Nos últimos 18 anos, o empreendedor Romero Rodrigues bateu ponto no Buscapé, comparador de preços na internet que ele fundou com outros três estudantes da Escola Politécnica, da USP. Mas desde setembro, Romero, como ele é conhecido, deixou o dia-a-dia da empresa, passando a se dedicar exclusivamente ao conselho de administração. Dois meses depois, ele está de volta ao mercado. Na quarta-feira 10, Romero anunciou que está se associando ao Redpoint eventures, fundo americano de investimento de capital de risco do Vale do Silício. Agora, ele vai empreender empreendedores, como escreveu em seu blog sobre Empreendedorismo, no portal da DINHEIRO. Nesta entrevista, Romero fala de seu novo projeto e avalia o mercado brasileiro de startups. “Essa é a melhor safra de empresas de internet brasileiras dos últimos tempos.”

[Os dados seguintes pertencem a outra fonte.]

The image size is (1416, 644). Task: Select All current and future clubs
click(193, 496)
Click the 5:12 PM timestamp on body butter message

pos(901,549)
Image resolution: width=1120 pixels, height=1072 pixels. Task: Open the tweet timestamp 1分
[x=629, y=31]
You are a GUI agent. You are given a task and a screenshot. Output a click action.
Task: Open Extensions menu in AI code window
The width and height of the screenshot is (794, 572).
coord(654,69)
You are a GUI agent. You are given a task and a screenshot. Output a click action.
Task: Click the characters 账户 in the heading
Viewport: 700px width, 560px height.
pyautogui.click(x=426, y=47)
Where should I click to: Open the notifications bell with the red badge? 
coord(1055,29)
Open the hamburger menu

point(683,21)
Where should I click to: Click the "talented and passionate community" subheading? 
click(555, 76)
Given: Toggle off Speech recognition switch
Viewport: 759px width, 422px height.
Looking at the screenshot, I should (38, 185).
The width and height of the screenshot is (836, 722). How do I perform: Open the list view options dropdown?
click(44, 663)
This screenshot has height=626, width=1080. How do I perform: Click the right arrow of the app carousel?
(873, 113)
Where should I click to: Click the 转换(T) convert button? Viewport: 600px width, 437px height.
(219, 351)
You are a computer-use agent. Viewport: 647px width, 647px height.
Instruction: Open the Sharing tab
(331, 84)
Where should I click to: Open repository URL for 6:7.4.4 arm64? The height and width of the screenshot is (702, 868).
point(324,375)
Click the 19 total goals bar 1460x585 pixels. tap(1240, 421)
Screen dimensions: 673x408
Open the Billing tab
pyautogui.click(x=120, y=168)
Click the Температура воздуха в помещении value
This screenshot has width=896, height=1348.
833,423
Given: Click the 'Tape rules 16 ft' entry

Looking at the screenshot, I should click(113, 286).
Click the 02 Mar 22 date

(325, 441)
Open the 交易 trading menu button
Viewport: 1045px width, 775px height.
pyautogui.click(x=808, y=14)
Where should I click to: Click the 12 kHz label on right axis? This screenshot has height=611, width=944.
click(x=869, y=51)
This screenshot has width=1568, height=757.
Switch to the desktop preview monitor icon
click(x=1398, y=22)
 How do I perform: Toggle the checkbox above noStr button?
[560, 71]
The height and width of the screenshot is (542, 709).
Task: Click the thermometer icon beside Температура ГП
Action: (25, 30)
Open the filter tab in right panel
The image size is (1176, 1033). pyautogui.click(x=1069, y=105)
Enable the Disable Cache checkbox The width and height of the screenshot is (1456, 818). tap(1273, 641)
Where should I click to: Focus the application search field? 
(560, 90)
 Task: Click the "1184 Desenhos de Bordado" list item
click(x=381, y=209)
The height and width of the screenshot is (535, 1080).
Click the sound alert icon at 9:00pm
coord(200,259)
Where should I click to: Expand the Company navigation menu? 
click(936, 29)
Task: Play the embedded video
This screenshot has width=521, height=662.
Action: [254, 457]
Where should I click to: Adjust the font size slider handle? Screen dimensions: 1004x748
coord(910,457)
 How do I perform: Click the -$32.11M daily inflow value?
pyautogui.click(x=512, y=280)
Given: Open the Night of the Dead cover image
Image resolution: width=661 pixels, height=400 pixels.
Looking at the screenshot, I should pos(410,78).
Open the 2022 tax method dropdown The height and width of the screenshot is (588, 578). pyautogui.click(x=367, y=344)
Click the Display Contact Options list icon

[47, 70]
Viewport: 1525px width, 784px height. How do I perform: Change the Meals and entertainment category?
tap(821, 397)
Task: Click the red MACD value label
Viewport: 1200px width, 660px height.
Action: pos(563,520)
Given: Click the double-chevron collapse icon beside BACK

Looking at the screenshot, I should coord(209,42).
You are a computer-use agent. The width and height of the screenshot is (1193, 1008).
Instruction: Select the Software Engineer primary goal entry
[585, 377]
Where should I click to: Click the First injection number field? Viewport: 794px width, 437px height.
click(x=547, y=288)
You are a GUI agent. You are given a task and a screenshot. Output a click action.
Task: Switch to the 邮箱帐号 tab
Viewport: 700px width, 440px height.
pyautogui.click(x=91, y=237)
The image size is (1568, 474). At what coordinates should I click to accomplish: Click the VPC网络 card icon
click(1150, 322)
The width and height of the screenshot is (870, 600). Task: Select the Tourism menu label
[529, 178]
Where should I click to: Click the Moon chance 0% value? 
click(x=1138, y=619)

DINHEIRO – Por que você se tornou sócio da Redpoint eventures em vez de criar seu próprio fundo de investimento? 
ROMERO RODRIGUES – 
O meu desapego com o Buscapé começou em 2013. Naquela época, a Naspers (que comprou o Buscapé por US$ 340 milhões em 2009) fez uma grande reestruturação e mudou o negócio globalmente. Ali comecei a criar outras pontes. Fui participar de conselhos, intensifiquei meus investimentos-anjo e fiquei mais próximo da Endeavor (entidade que apoia empreendedores). Ficou claro que uma das coisas que mais gosto é ajudar os empreendedores a ter seus momentos “eurekas”. Passei a estudar a indústria de venture capital e percebi que poderia montar um fundo. Mas eu precisava ser um dos melhores fundos do mercado e ser desejado pelos empreendedores. Teria ainda de montar um time muito bom e, de alguma forma, ter uma presença no Vale do Silício. Se eu fizesse esse caminho sozinho, iria perder de dois a três anos de investimento, no que eu acho que é melhor safra de empresas de internet brasileiras dos últimos anos. Não quero montar a “Rodrigues Ventures” e ter um nome na placa. Quero criar impacto. Quero ser o investidor dos Netflixs, dos Googles e dos Facebooks brasileiros. Essa é minha ambição.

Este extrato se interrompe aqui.